-- Selected text follows --

In 2018 he completed a major project to produce a series of 14 screenprints with the Penfold Press tracing the story of Sir Gawain and the Green Knight, based on the 2008 translation of the medieval poem by Simon Armitage. The images were set alongside Armitage's text in the revised illustrated edition published in 2018.

==Exhibitions and recognition==
Hicks-Jenkins has had solo exhibitions at the Martin Tinney Gallery in Cardiff, Anthony Hepworth Fine Art in Bath, the Kilvert Gallery, Cardiff New Theatre, Oriel Theatr Clwyd, Newport Museum and Art Gallery, Brecknock Museum and Art Gallery, MOMA Wales, Christ Church Picture Gallery in Oxford, the National Library of Wales and Jersey Arts Centre. His work has been included in over 80 group exhibitions.

A retrospective exhibition comprising some 200 works from across the artist's career loaned from public and private collections was held by the National Library of Wales in 2011 to coincide with his sixtieth birthday.

A substantial multi-author book devoted to his work was published by Lund Humphries in 2011, in which Simon Callow called him "one of the most individual and complete artists of our time". Hicks-Jenkins contributed a short autobiographical essay to this work.

He is an Honorary Fellow of Aberystwyth University School of Art and a member of the Royal Cambrian Academy of Art. He is a member of The Welsh Group and 56 Group Wales. He has lived in London, Newport, Cardiff, and near Aberystwyth.

-- Selected text concluded --

*Using the information*.
**A)** Translate this sentence from the passage about Hicks-Jenkins into Spanish: "His work has been included in over 80 group exhibitions."
**B)** Carry on the passage about Hicks-Jenkins, starting right after its last sentence.
The data that comes after this passage is from a separate source.

-- Supplied data follows --

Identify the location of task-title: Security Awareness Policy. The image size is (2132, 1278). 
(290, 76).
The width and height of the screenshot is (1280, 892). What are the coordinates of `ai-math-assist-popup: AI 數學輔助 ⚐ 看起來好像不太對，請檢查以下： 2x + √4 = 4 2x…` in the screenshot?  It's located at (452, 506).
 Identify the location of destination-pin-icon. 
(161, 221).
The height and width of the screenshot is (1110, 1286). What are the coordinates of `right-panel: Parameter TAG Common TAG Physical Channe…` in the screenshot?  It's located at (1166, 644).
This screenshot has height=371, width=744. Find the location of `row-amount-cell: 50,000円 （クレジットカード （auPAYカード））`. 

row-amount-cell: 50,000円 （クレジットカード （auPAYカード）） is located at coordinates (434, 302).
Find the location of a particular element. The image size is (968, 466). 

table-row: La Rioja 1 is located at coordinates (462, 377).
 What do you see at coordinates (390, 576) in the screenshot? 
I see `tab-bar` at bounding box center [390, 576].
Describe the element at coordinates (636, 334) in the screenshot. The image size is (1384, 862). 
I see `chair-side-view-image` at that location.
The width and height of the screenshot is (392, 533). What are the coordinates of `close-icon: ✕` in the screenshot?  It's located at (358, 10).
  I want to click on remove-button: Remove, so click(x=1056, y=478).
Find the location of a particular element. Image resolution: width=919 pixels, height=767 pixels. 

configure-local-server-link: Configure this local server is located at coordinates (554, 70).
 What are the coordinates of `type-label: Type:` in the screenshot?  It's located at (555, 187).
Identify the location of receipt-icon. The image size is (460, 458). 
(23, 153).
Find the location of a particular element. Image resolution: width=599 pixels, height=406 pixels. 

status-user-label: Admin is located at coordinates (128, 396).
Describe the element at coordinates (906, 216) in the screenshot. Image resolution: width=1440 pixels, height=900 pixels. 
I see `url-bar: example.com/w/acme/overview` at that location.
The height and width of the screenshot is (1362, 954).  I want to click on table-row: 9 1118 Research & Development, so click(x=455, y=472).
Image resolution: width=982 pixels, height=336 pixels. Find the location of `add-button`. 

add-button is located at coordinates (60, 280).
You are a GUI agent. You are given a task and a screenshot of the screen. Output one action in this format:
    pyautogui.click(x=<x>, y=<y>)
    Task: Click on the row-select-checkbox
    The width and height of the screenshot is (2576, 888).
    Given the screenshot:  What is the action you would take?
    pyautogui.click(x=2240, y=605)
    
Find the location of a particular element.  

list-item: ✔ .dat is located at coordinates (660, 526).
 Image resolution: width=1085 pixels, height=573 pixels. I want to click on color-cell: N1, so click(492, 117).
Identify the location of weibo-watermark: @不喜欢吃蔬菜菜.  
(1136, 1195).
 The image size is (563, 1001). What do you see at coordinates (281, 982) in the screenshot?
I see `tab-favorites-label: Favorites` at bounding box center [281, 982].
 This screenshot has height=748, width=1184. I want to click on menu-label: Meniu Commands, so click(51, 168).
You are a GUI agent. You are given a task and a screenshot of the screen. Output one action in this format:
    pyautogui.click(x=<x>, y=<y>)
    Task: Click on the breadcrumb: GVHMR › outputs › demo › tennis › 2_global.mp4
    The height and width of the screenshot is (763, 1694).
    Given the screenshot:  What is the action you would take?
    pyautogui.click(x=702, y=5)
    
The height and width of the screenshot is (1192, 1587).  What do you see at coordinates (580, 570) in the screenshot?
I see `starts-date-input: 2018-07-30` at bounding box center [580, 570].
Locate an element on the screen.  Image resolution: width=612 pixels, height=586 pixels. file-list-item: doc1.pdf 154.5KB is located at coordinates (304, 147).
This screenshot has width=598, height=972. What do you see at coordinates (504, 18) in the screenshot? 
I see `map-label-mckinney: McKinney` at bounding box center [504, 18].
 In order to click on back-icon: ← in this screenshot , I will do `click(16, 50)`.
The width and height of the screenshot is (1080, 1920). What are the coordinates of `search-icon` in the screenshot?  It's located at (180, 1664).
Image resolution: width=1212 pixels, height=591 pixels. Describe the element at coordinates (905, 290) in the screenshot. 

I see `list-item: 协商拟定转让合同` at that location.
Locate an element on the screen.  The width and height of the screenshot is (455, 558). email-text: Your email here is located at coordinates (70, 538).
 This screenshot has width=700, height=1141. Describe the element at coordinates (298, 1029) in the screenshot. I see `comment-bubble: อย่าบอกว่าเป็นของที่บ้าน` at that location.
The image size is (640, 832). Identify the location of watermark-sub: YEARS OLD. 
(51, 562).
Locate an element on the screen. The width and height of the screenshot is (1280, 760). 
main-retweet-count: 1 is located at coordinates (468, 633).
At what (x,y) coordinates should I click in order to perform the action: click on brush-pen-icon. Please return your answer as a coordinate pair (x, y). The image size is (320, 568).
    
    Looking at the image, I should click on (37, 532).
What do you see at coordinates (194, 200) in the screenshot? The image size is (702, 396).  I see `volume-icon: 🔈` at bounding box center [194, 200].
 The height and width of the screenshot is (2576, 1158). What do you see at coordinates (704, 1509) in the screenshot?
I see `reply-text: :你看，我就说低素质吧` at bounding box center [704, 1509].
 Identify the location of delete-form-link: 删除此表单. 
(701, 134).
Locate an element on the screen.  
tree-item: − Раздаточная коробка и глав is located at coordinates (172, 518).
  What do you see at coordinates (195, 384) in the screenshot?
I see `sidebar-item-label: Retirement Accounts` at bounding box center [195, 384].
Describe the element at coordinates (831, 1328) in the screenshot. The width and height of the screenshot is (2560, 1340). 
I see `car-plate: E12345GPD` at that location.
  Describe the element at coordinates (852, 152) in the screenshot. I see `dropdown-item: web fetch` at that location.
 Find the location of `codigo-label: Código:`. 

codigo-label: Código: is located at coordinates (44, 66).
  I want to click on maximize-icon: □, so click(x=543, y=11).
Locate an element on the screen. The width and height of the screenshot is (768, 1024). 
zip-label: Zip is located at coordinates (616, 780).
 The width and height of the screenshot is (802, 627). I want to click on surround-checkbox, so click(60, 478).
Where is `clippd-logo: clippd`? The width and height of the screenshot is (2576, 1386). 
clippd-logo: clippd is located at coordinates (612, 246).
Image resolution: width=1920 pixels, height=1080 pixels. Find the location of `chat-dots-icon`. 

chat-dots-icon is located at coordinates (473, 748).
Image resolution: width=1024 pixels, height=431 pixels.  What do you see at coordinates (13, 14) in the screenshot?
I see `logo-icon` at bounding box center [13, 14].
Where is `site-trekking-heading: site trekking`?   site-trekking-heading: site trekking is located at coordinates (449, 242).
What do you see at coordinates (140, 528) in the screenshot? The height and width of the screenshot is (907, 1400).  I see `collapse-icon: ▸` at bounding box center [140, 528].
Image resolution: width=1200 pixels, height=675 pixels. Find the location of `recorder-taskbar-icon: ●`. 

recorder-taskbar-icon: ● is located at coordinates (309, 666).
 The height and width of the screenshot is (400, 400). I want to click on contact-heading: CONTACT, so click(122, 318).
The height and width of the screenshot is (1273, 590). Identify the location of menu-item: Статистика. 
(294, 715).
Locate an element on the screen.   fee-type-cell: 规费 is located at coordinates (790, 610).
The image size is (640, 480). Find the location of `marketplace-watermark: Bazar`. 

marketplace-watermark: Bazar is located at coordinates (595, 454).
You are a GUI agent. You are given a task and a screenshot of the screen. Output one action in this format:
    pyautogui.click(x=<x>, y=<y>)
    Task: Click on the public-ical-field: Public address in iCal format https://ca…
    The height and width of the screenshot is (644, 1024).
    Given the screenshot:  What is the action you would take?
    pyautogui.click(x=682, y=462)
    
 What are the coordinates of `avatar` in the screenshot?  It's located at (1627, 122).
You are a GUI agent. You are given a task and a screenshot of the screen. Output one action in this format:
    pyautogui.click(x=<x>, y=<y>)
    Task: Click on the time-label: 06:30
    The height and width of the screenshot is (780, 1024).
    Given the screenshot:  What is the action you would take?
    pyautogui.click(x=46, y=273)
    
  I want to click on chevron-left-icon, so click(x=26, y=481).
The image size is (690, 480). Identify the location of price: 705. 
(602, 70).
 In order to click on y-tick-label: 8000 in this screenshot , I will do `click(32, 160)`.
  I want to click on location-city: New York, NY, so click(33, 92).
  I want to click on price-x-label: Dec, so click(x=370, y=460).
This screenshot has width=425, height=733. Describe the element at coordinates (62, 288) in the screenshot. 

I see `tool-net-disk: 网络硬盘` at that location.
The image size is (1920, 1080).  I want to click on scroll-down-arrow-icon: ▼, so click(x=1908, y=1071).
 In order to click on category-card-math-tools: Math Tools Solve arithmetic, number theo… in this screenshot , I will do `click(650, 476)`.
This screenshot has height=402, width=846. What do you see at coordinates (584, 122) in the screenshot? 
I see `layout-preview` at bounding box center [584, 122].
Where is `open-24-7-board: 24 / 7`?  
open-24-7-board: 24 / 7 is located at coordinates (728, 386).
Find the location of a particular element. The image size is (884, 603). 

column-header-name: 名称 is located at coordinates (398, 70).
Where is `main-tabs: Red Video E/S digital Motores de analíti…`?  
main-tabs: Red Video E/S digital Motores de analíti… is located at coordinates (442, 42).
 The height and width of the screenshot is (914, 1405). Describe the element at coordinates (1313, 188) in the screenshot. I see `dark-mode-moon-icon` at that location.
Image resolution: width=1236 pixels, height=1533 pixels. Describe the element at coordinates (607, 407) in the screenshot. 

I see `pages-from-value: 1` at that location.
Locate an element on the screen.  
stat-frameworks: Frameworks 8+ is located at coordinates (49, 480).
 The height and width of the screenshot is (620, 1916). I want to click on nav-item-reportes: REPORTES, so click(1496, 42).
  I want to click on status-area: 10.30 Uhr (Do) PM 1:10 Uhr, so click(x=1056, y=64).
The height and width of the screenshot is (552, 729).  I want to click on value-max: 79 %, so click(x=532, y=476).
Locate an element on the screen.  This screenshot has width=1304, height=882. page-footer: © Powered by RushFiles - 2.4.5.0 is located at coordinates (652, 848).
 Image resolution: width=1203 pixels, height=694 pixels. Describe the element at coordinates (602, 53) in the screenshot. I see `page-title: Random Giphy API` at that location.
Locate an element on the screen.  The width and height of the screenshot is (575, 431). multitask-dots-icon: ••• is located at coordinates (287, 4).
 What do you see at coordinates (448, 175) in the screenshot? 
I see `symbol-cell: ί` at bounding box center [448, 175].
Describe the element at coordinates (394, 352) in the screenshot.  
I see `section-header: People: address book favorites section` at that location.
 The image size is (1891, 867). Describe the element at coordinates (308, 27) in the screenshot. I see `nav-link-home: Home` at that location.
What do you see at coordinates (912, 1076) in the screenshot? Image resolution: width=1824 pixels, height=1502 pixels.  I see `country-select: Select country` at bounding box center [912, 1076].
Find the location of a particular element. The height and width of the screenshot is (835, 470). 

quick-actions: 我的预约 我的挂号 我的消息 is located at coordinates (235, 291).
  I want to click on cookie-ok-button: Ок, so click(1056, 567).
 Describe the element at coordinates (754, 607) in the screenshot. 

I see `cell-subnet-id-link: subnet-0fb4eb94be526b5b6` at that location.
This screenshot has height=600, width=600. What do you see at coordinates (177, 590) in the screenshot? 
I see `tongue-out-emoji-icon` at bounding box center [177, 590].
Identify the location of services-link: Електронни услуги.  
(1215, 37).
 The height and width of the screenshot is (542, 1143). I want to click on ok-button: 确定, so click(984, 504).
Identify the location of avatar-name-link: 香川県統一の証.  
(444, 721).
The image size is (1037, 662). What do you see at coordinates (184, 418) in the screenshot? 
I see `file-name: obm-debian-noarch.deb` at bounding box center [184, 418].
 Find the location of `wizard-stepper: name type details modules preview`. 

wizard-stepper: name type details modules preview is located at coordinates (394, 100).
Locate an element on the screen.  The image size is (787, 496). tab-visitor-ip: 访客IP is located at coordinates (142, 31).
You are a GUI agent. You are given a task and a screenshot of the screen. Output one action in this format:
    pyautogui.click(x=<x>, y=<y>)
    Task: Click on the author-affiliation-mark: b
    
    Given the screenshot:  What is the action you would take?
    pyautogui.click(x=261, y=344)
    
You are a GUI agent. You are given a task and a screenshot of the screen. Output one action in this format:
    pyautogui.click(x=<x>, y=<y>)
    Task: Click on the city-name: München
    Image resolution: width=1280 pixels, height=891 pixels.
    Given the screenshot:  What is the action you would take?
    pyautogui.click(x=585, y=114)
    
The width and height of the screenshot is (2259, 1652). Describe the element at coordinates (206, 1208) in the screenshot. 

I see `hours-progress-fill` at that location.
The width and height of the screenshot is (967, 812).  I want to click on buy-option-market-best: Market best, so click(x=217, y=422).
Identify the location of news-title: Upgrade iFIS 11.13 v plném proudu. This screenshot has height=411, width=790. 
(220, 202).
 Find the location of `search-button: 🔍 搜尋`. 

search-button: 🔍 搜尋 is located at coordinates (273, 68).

-- Supplied data concluded --

*Activity answers*.
**A)** Su obra ha sido incluida en más de 80 exposiciones colectivas.

**B)**
==Artist's books and illustration==
Hicks-Jenkins has had a working relationship since the mid 1990s with Nicolas and Frances McDowall of the Old Stile Press, a private press in Monmouthshire specialising in collaborations with artists. This resulted in five artist's books between 1998 and 2009. Two were editions of the Elizabethan poet Richard Barnfield, The Affectionate Shepheard and Sonnets. Two others were written by the contemporary poet Catriona Urquhart, Palmyra Jones and The Mare’s Tale. The most recent is the first illustrated edition of Sir Peter Shaffer’s play Equus.

His artist's books are in museums and libraries including the Library of Congress, New York Public Library, the British Library, the Bodleian Library, the National Library of Wales, the Paul Mellon Centre for British Art, National Museum Wales, the University of Pennsylvania, the Victoria & Albert Museum, the Folger Shakespeare Library, Winchester College and Auckland City Library.

In 2017 he collaborated with poet Jeffery Beam on an illustrated book focused on Jenkins' Mari Lywd paintings, published by Kin Press in 2019.

In 2019 he collaborated with poet Simon Armitage on an illustrated book retelling the story of Hansel and Gretel, published by Design for Today.

He has produced cover images and text decorations for commercially published books, such as Val/Orson, Thaliad, The Foliate Head, Glimmerglass, Maze of Blood and The Book of the Red King all by Marly Youmans, Star-Shot by Mary-Ann Constantine, Witch and Judas by Damian Walford Davies and Sir Gawain and the Green Knight by Simon Armitage. Poets have been drawn to respond to Hicks-Jenkins' work, as discussed in an essay by Professor Damian Walford Davies. An illustrated anthology was produced in 2011, The Book of Ystwyth: Six Poets on the Art of Clive Hicks-Jenkins.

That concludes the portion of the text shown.